Resmi Gazete’de yayımlanan ve tarımsal kredi ile destekleme koşullarında kısıtlamalar getiren düzenlemeye tepkiler sürüyor. CHP Tarım ve Orman Politikalarından Sorumlu Genel Başkan Yardımcısı Erhan Adem, söz konusu kararın, üretim yapmaya çalışan çiftçiyi desteklemek bir yana, zaten ayakta kalmakta zorlanan tarımsal üretimi daha da köşeye sıkıştıracağını belirtti.
İktidarın tarım politikalarını “yerli üreticiyi görmeyen, ithalatı teşvik eden ve mevcut krizleri derinleştiren bir anlayış” olarak niteleyen CHP’li Adem, çiftçinin yıllardır artan girdi maliyetleri, dalgalanan piyasa koşulları ve iklim krizinin getirdiği ağır şartlarla mücadele ettiğini, devletin desteğine en çok ihtiyaç duyduğu bu dönemde alınan kararın üreticiyi daha da çaresiz bırakacağını vurguladı.

Yeni düzenlemeye dair değerlendirmelerde bulunan CHP Genel Başkan Yardımcısı Erhan Adem’in açıklamaları şöyle:
“Çiftçi, mazot-gübre desteğini almayı beklerken, yeni modelde mazot-gübre desteği yerine ‘temel destek’ adı altında tutarsız ve düşük düzeyde bir ödeme sistemi getirildi. Bu, ‘üretim için gerekli girdileri karşılayabilme hakkı’nın gaspıdır. Ayrıca, desteklerden yararlanabilmek için yapılan kayıt sistemi dayatmaları (ÇKS, Örtüaltı Kayıt Sistemi, Hayvancılık Bilgi Sistemi vb) üreticiyi bürokrasiyle boğuyor; kayıtları eksik olan çiftçi “destek alamama” ile karşı karşıya. Bu durum, eşit destek alma hakkını ortadan kaldırıyor.
Yine düzenlemeyle vergi veya SGK borcu olan üreticiye destek verilmemesi kararı alınmıştır. Ancak tarımda zorunlu girdiler her yıl artarken, birçok üretici borçlanmadan üretim yapamaz hale gelmiştir. Borcu olan üreticiyi destek dışına çıkararak, çalışma hakkı ve üretim hakkı fiilen yok sayılmaktadır. Bir diğer ciddi kayıp da üretim çeşitliliğini sürdüren çiftçinin yanında olunmamasıdır. Bitkisel ve hayvansal üretimi birlikte yürüten işletmelere ‘ya bu ya bu’ dayatması getirilmiş, böylece üretici, risk yönetimini kendi eliyle sınırlamak zorunda bırakılmıştır; bu da üretim hakkının daraltılmasıdır.

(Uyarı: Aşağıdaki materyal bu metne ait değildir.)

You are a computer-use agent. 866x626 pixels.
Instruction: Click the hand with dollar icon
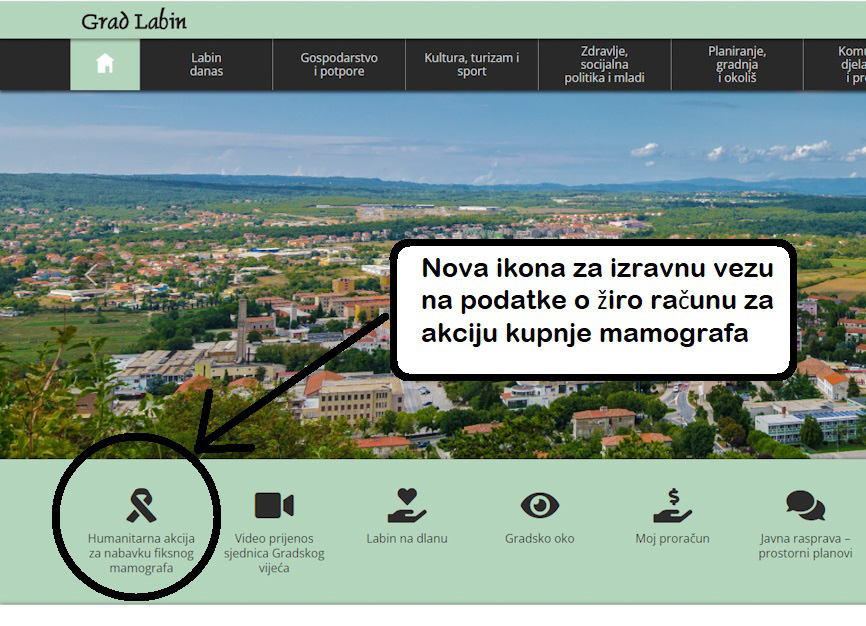672,506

Bununla beraber, devlet bankaları ile özel bankalar arasındaki fark ortadan kalkmıştır. Devletin üstlenmesi gereken “üreticinin yanında durma” sorumluluğu yerine, üretici özel bankacılık koşullarına mahkûm edilmiştir. Bu ise, devletin tarımsal destek politikalarında eşitsizliği derinleştirme anlamına gelmektedir. Bugün bu kararnameyle birlikte üreticinin sahip olması gereken haklar ya elinden alınmış ya da kullanılamaz hale getirilmiştir: finansmana erişim hakkı, öngörülebilir üretim planlama hakkı, farklı üretim kollarını sürdürebilme hakkı, desteklerden eşit ölçüde yararlanabilme hakkı… İktidarı uyarıyoruz: Çiftçiye destek verin! Köstek olmayın! Yerli üreticiye alan açın! Bu ülkenin toprağı, üreticisi ve çiftçisi, ithalatın değil, ülkemizin geleceğinin kaynağıdır.”